Sorry for the wall of text
**tl;dr:** I was an abusive and controlling boyfriend, she put up with it, we started to get better, she became controlling, I talked to a few girls behind her back, she found out, broke up with me. I'm trying to win her back. She still loves me, I've changed, and we get better, but her fear gets in the way, and I start all over. How can I show her she can trust me, and I've truly changed? Also, because of where I grew up, I get really bothered by things like bikinis. I feel that it shows too much skin. I know it's not normal, and want to change that about myself. Any help?
Alright, for everyone to understand this fully, I'm gonna start from the beginning. So, I grew up in Pakistan, with a conservative muslim family. After living in north america for a while, I became a lot more open than I was before. But there were still things that really bothered me. So, fast forward to the end of grade 10, I meet this girl, and we're talking a lot and what not. I ask her out, she basically said no, and friendzoned me. I kept chasing her, and she fell for me, but wasn't ready to be in a relationship. Her reason? "I don't want my ex-bf to be sad, I'm not sure how he'll take it" At this point, they were still good friends. It didn't bother me that they were friends, but it bother me that he was her reason for saying no. So, this lasts about two months, and we're basically dating, but not official. Because we werent official, and no one really knew what was happening between us, and one day her ex randomly just kisses her, and that really upset me. She told me that "oh i told him never to do something like that again, blah blah." So, I confronted her about it one night, and told her that I was tired of her putting her ex's feelings above mine, and that if she wanted to be with me, then she needed to make her decisions, and that she was just leaving me hanging. The next day she asked me out.

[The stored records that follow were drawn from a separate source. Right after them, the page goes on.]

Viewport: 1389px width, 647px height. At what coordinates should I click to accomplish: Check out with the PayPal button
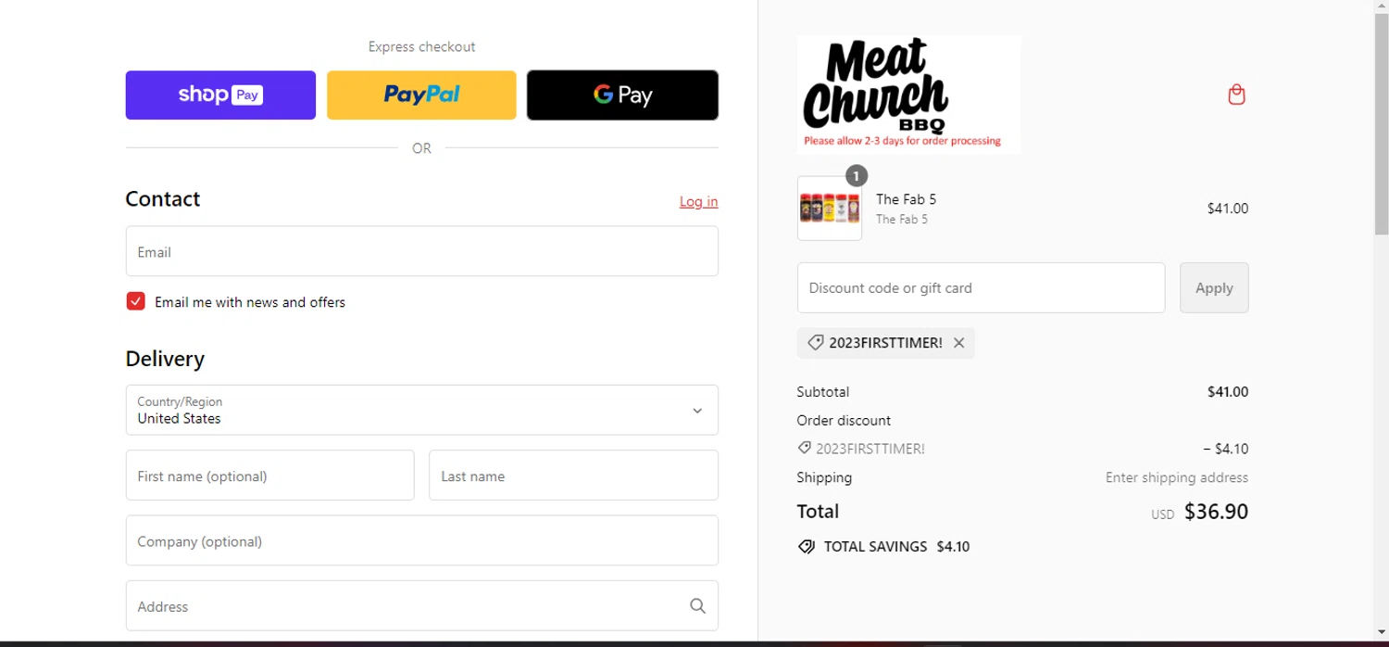pyautogui.click(x=421, y=95)
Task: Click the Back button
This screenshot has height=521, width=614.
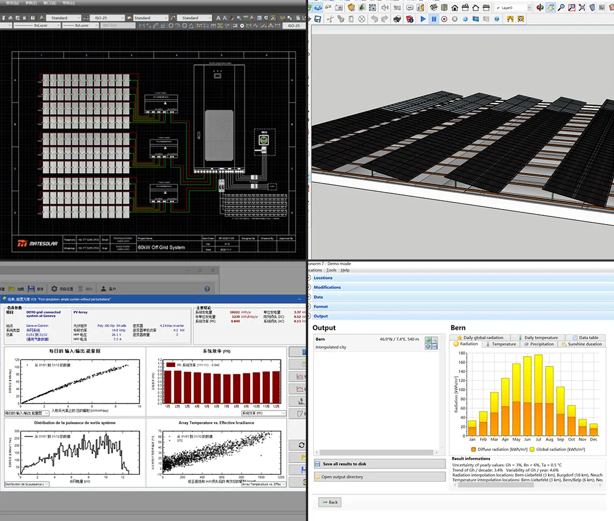Action: [330, 502]
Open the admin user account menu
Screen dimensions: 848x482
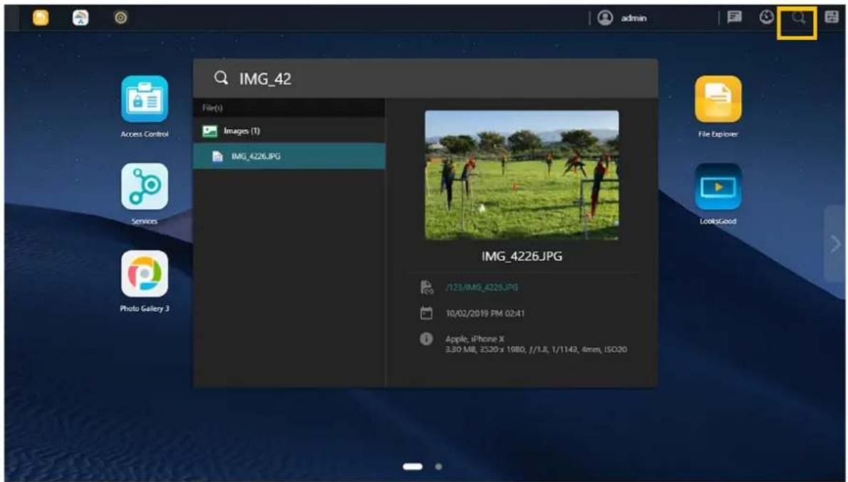coord(623,19)
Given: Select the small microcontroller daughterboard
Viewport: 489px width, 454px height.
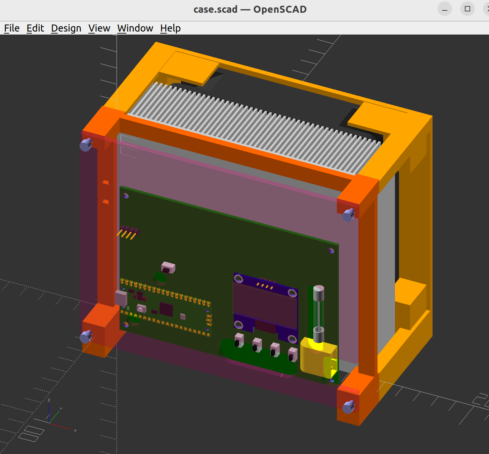Looking at the screenshot, I should (166, 309).
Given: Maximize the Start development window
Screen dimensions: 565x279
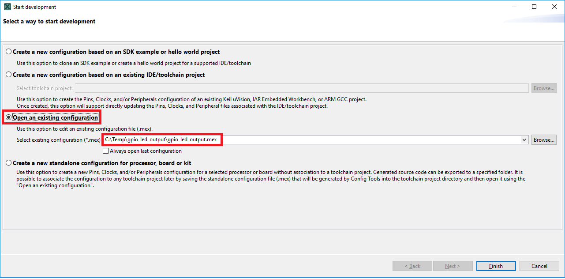Looking at the screenshot, I should click(x=534, y=7).
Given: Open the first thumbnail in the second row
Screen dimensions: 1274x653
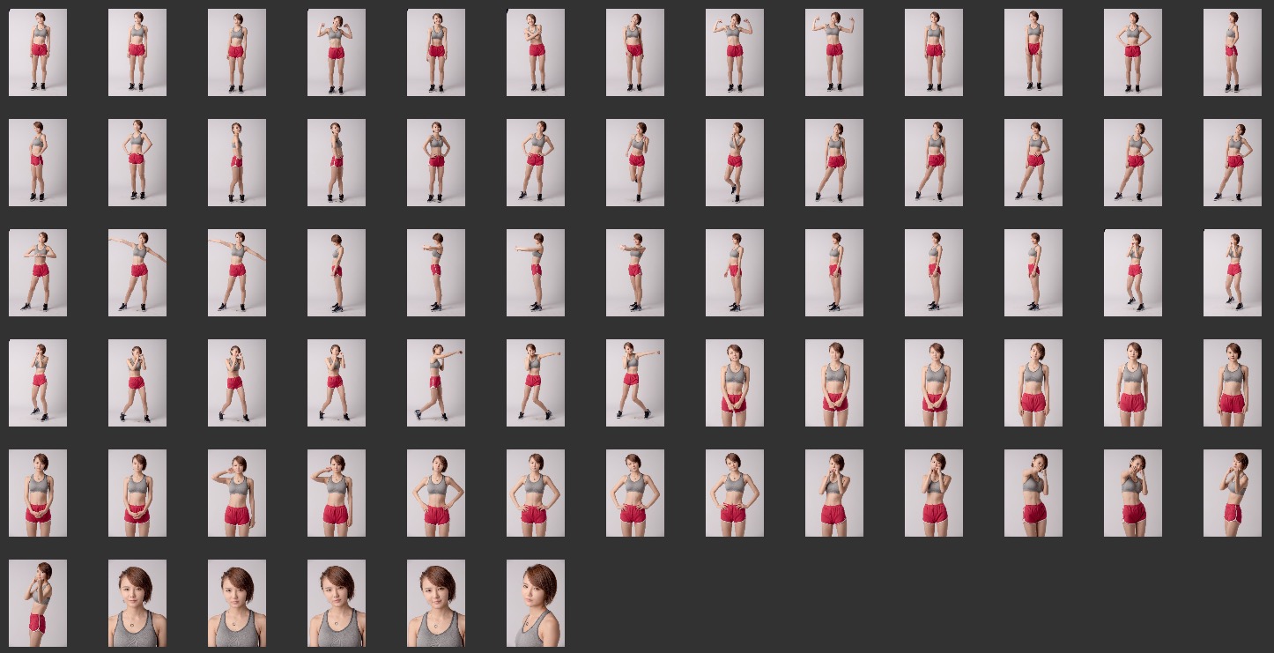Looking at the screenshot, I should point(38,162).
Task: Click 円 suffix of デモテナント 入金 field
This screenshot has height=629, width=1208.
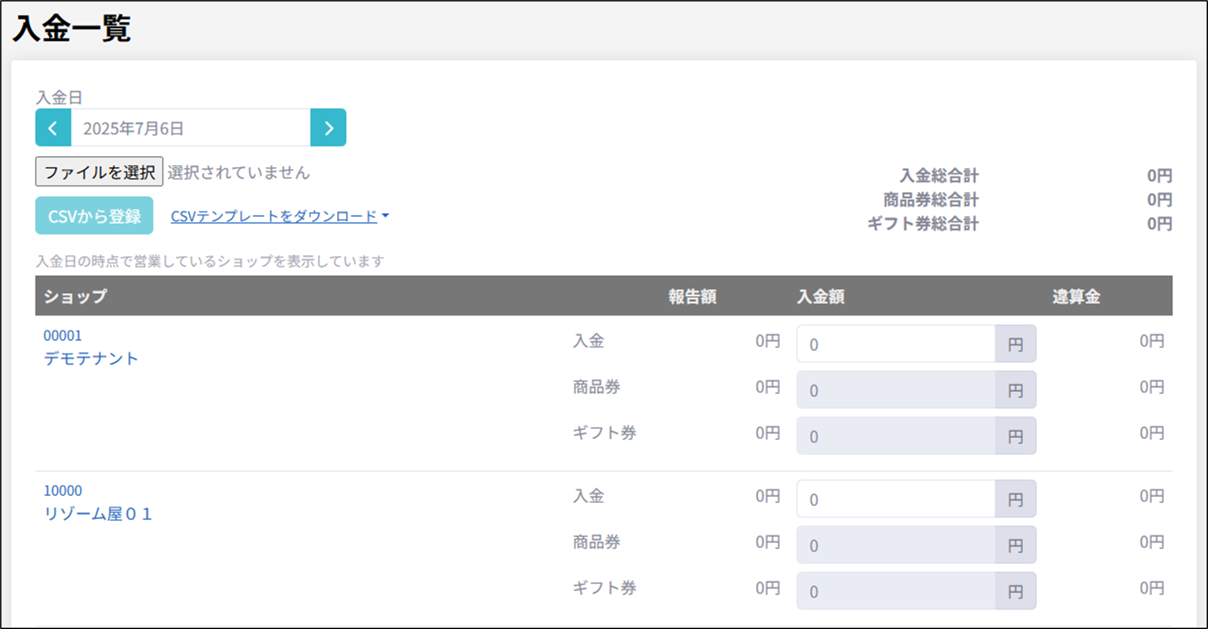Action: pos(1015,344)
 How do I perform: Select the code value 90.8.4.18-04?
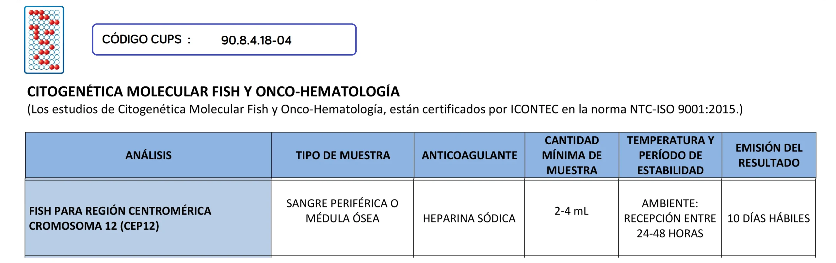(256, 40)
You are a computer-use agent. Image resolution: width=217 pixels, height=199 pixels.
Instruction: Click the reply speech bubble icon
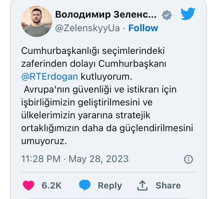[85, 185]
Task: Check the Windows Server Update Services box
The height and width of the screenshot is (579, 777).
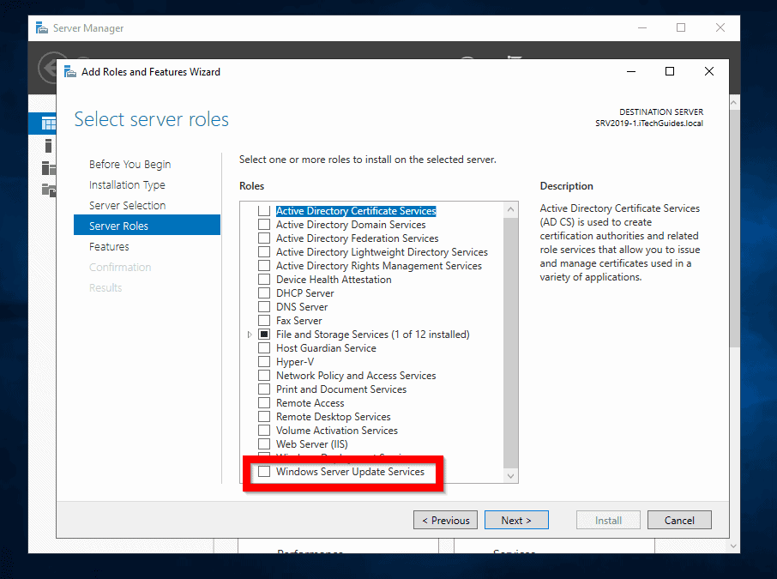Action: coord(263,472)
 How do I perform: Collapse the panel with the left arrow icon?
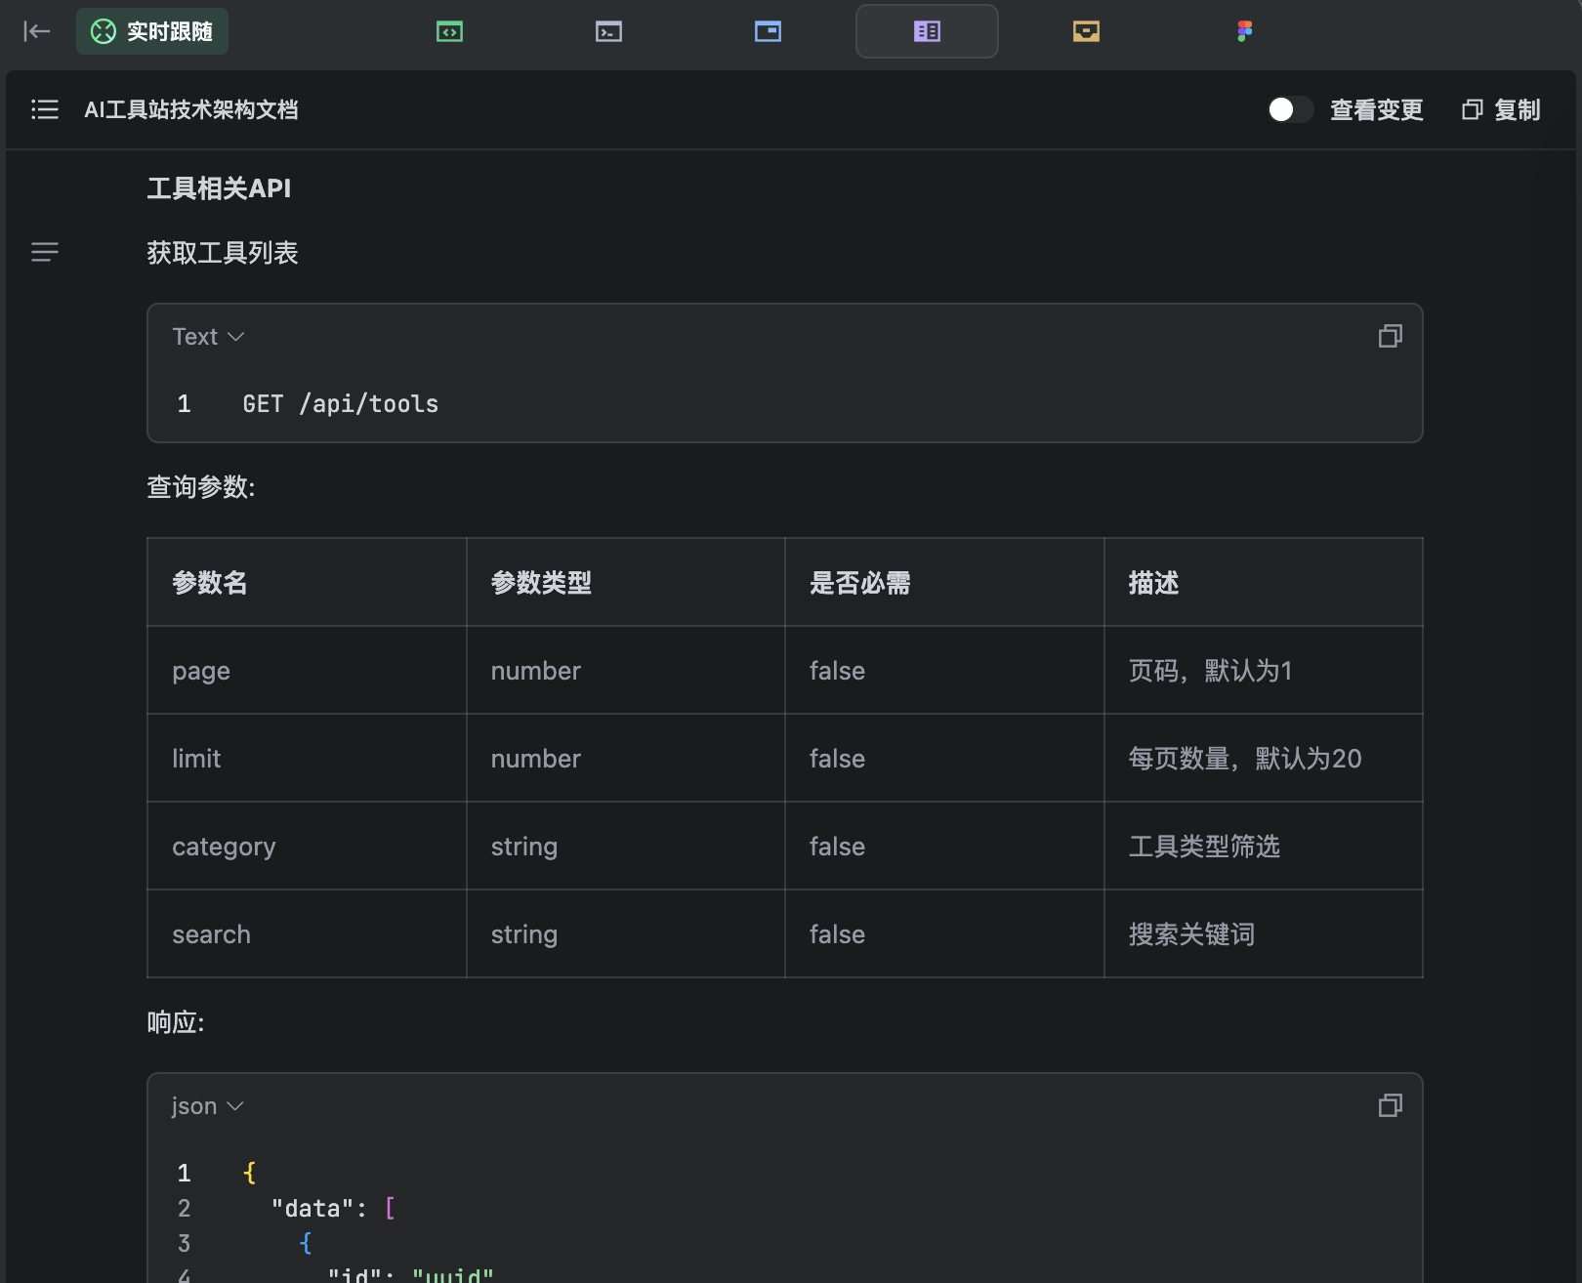(36, 31)
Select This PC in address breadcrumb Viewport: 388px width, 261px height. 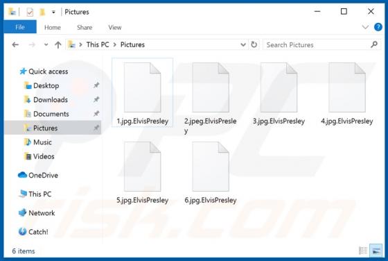(x=98, y=45)
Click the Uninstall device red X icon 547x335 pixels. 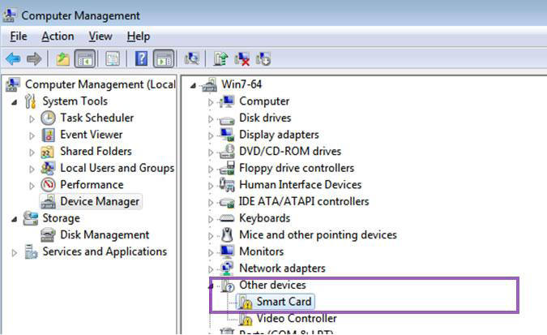tap(241, 58)
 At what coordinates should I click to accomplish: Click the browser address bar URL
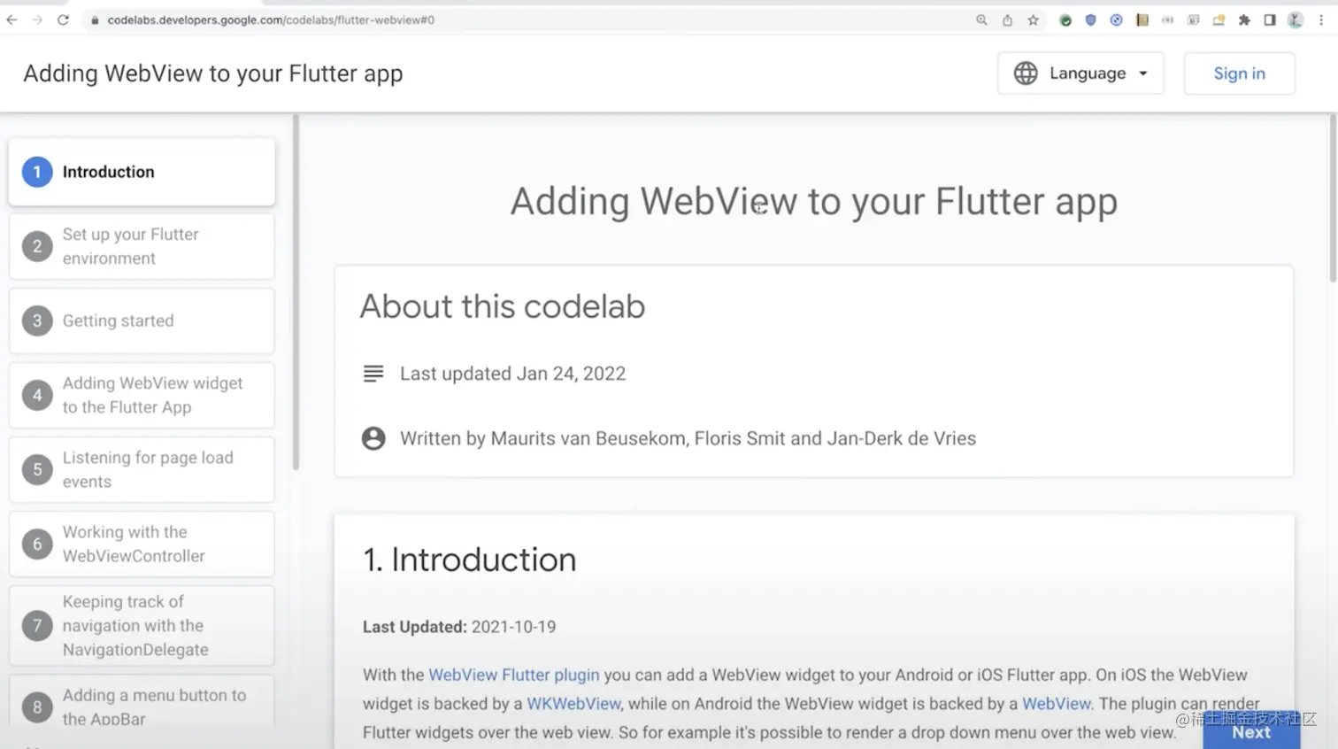(x=271, y=19)
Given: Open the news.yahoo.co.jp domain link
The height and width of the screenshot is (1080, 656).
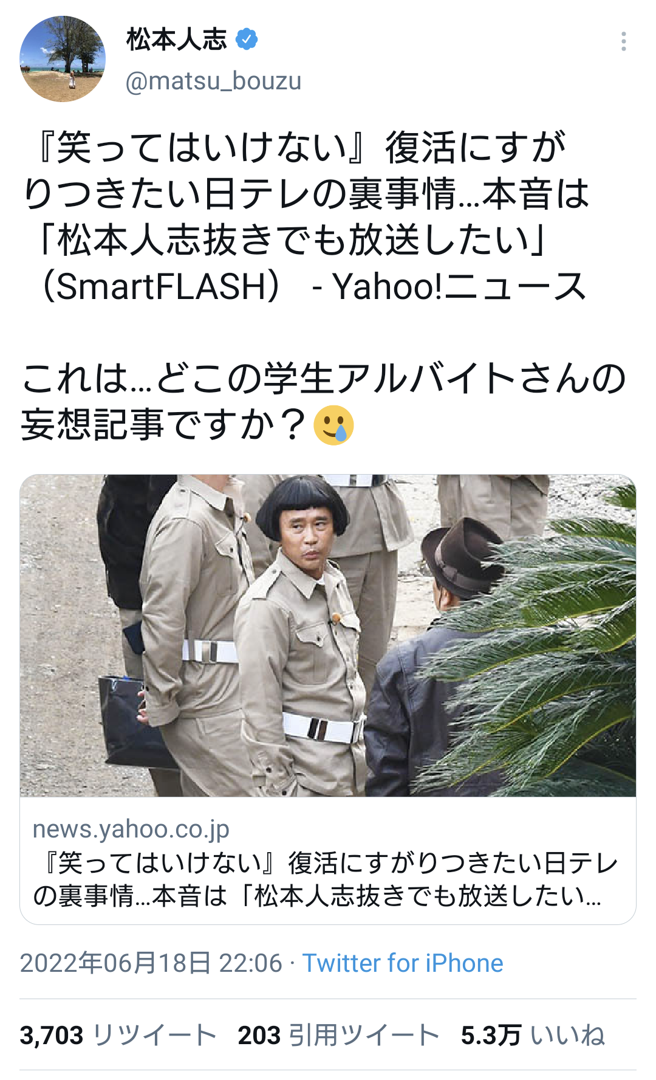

So, we're going out, and it's great, other than the fact that she lives in another city (We met because of a mutual friend). So we're long distance from the very beginning. Now, we were talking one night, and I find out that her and her ex almost had sex and what not. Now, this is where part I'm not proud of starts. It was really hard for me to accept that she had gone that far with her ex, and it really hurt me. I began to become more and more controlling. I asked her to cut him out of her life, and she did. I began to give her rules about what she could wear, and what she couldn't wear, who she could talk to, and so on. I would get upset over little things, and generally was a total little shit. She put up with it all. She listened to everything, accommodated as much as she could for me. Over the course of our relationship, I started to get better. Less controlling and so on.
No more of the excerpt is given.